A atração de investimento, na avaliação de Fred Cruz, resolveria problemas antigos dos amazonenses. Ele lembra que a Agência de Fomento do Estado do Amazonas (Afeam) tem uma linha de crédito para quem quer comprar calcário, produto trazido de Pernambuco, São Paulo, Pará ou Rondônia, usado na produção do cal para a indústria da construção civil. Acontece que o Amazonas tem uma das cinco maiores reservas de calcário do Brasil, com 238 milhões de toneladas espalhadas pelos Municípios de Nhamundá, Maués e Urucará. Para explorar este potencial basta, conforme Fred Cruz, que o Estado garanta a energia elétrica e vias de escoamento da produção.
Fred Cruz defende também que não é impossível pensar num pólo de transformação de minérios a ser instalado no Distrito Industrial. 'Temos cristais de rocha tão bons quanto os usados no Vale do Silício (Califórnia-EUA) na produção de chips para computador.
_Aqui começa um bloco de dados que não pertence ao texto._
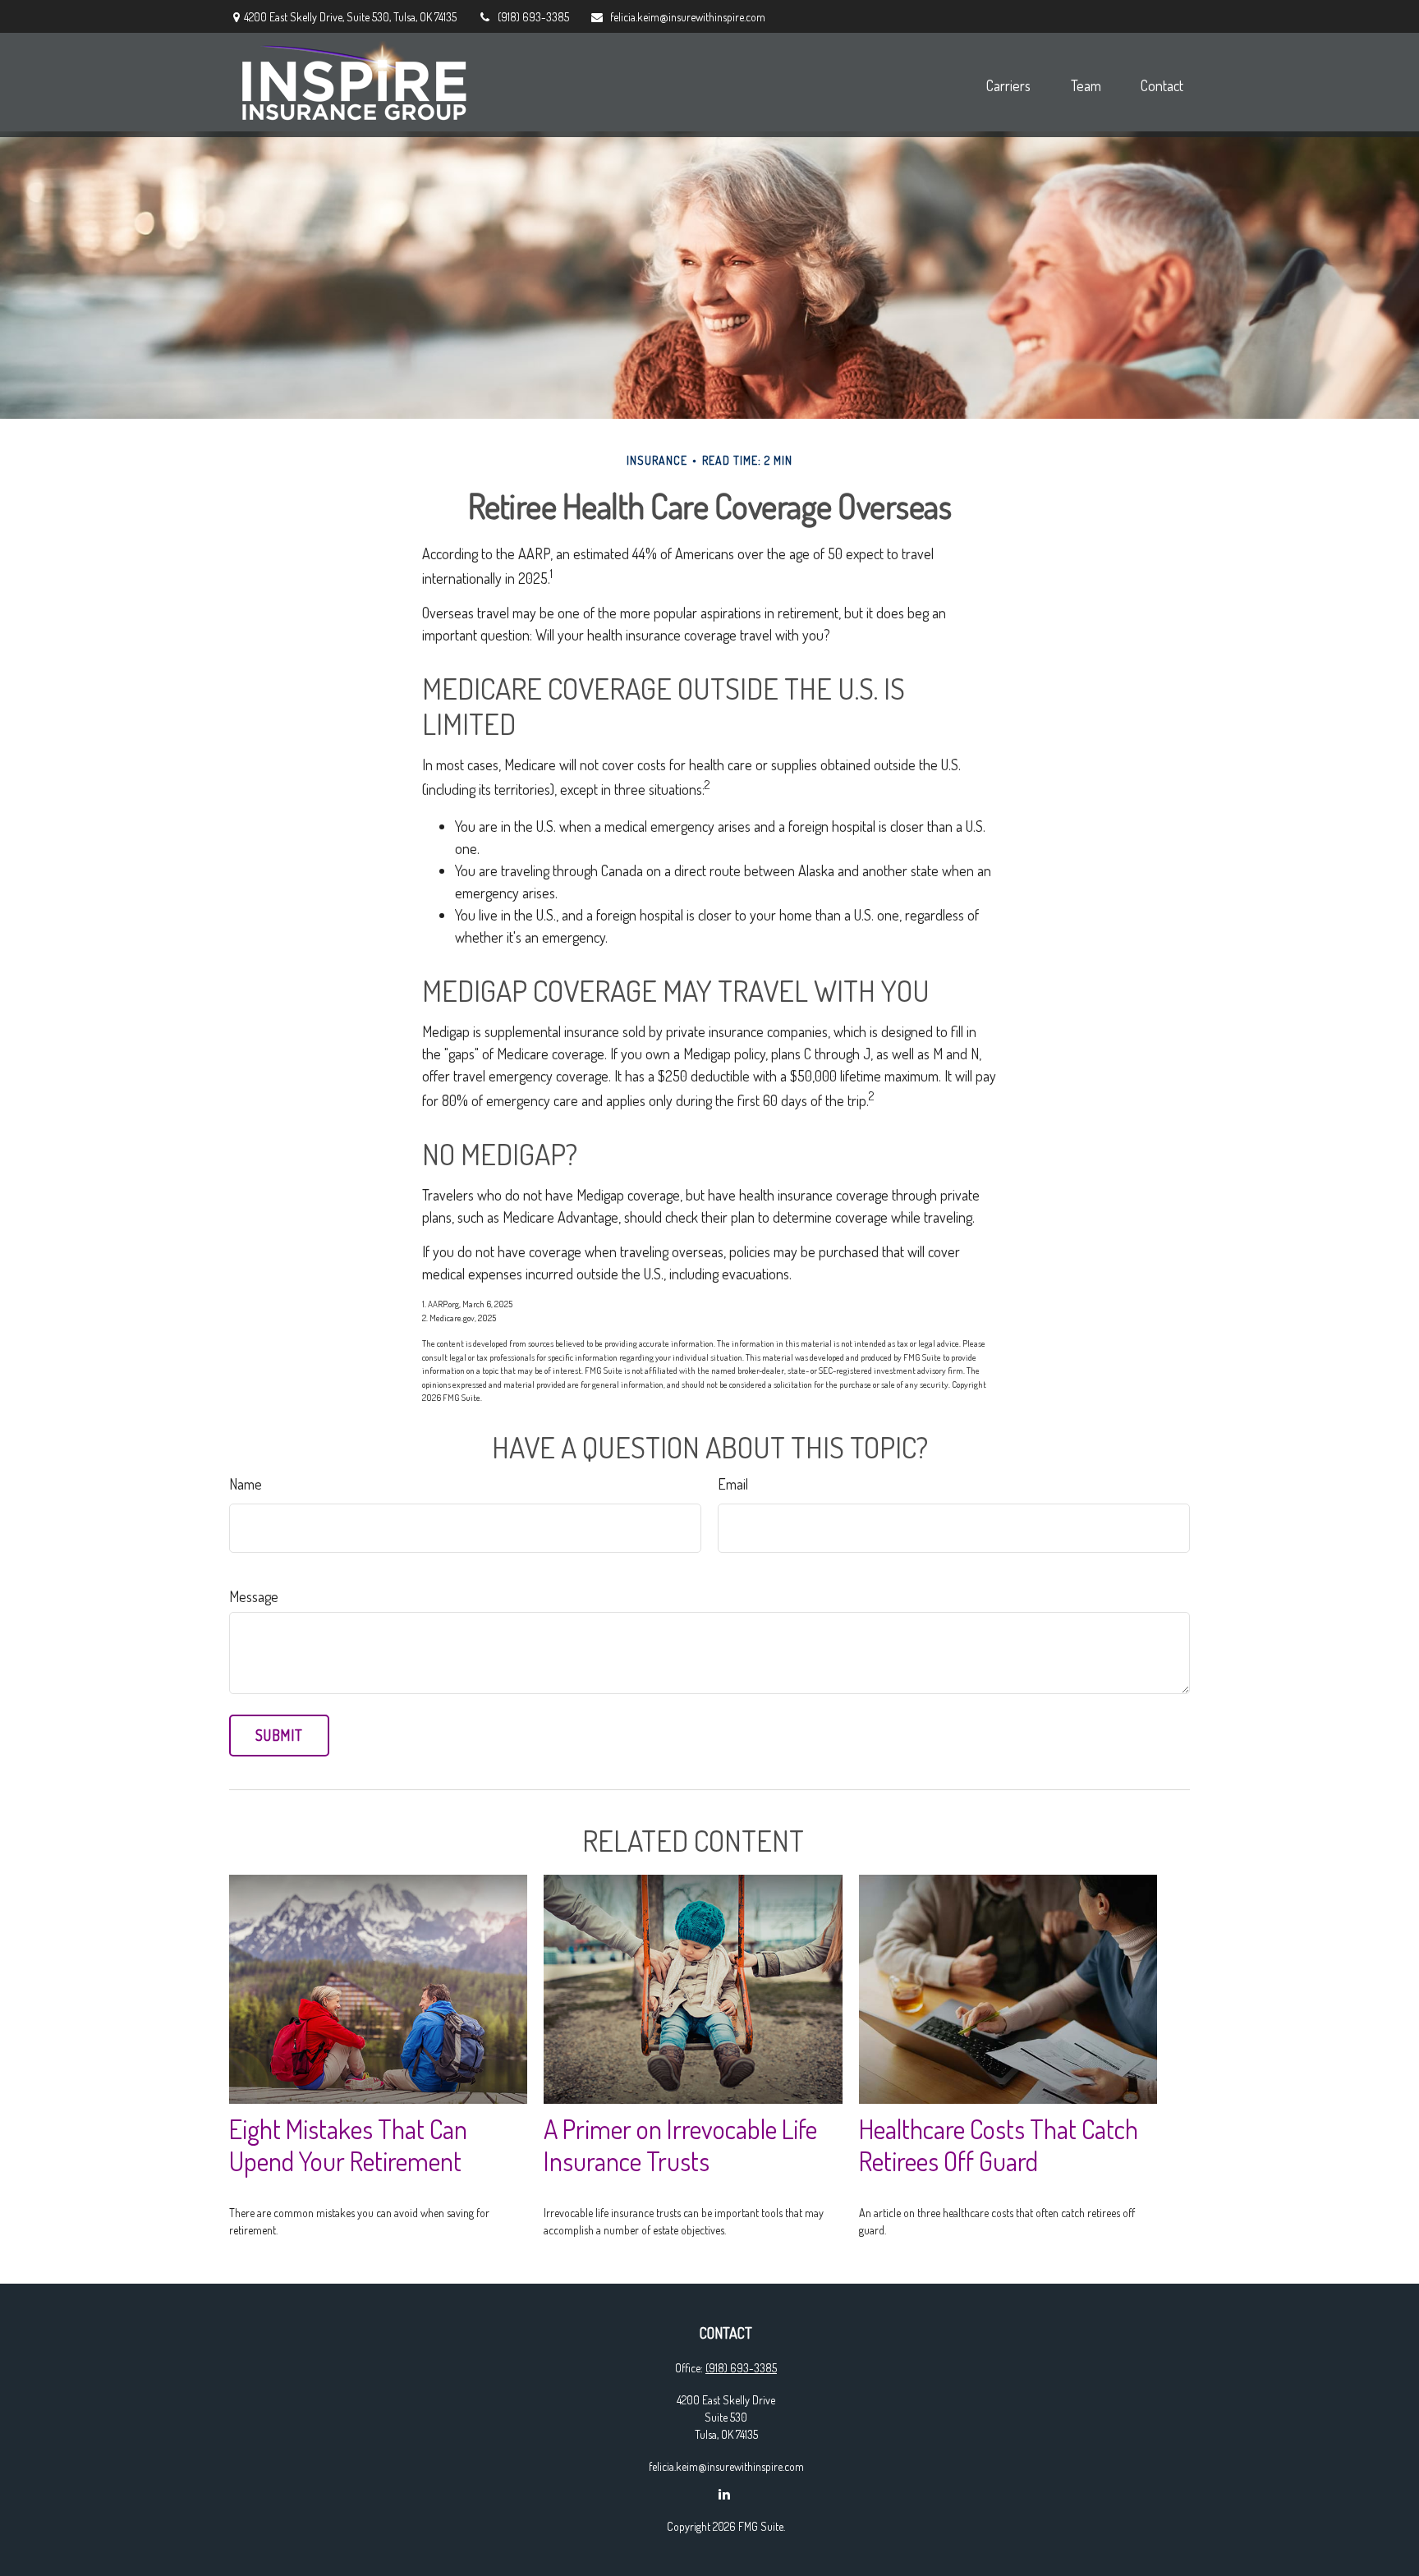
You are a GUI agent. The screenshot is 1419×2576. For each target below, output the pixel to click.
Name (245, 1484)
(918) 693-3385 (533, 17)
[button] (1008, 85)
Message (253, 1596)
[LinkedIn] (725, 2494)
Temos jazidas de areias quartzocias que tomam viável a instalação de uma indústria de vidros", diz.
Por fim, Fred Cruz critica o programa Zona Franca Verde (ZFV), do governador Eduardo Braga, que não contempla o desenvolvimento da atividade mineradora em um Estado rico em, ao menos, 20 tipos de minérios. "0 ZFV poderia usar a mineração como um mecanismo de reversão do processo econômico da Zona Franca de Manaus, bastando para isso observar nossas particularidades ambientais e culturais", defende.
Fred Cruz defende que a exploração de um jazimento em área indígena não deve implicar na retirada dos índios do lugar.

Riqueza mal explorada
Para que servem os minérios
O Estado do Amazonas está sentado em cima de uma riqueza mineral que poderia torná-lo auto-suficiente em uma série de produtos que encarecem a vida do consumidor, além de poder faturar com a venda de matéria-prima para produtos de alta qualidade.
A mais visível destas riquezas é a água, que hoje já poderia estar sendo exportada para países andinos e do Caribe por meio da BR-174 ou uma hidrovia no rio Amazonas.
O calcário é outro mineral com grandes reservas no Estado e que tem uso estratégico na indústria da construção civil e no setor agropecuário. Industrializado, ele vira a cal usada na preparação de superfícies a serem pintadas. Serve ,também para corrigir a acidez do solo, preparando-o para o plantio. No setor primário também se destaca a ocorrência de gípsita, mineral existente em bacias de rio localizados nos Municípios de Maués, Nhamundá e Urucará. Da gipsita sai o gesso usado nas
forrações de teto dos imóveis. Esse mesmo gesso tem uso ortopédico, quando alguém quebra o braço, por exemplo. "Nada justifica, então, que tenhamos de trazer de outros Estados tanto o cal quanto o gesso", avalia o geólogo Fred Cruz. Também importante para a agricultura e com grande ocorrência no Amazonas é a silvinita (potássio). Ele está em quinto lugar no ranking dos minerais mais importados pelo Brasil, que gasta cerca de US$ 500 milhões/ano com a compra deste. No campo, a silvinita é usado como fertilizante do solo.
Em áreas onde a tecnologia de ponta é necessária, o uso de minérios também é estratégico. Para se fazer a ogiva de uma bomba nuclear ou a fuselagem de um jato é necessário o nióbio, mineral cujas reservas no Amazonas chegam a 81.9 milhões de toneladas. Na indústria de papel é usado o caulim, argila especial para branquear o papel feito com recursos vegetais. "A sociedade está cada vez mais dependente dos recursos mineras uma vez que cada criança que nasce vai precisar de cadernos, casas e uma série de produtos de origem mineral. Portanto, o descaso com este setor é um problema que vai afetar gerações", diz Fred Cruz.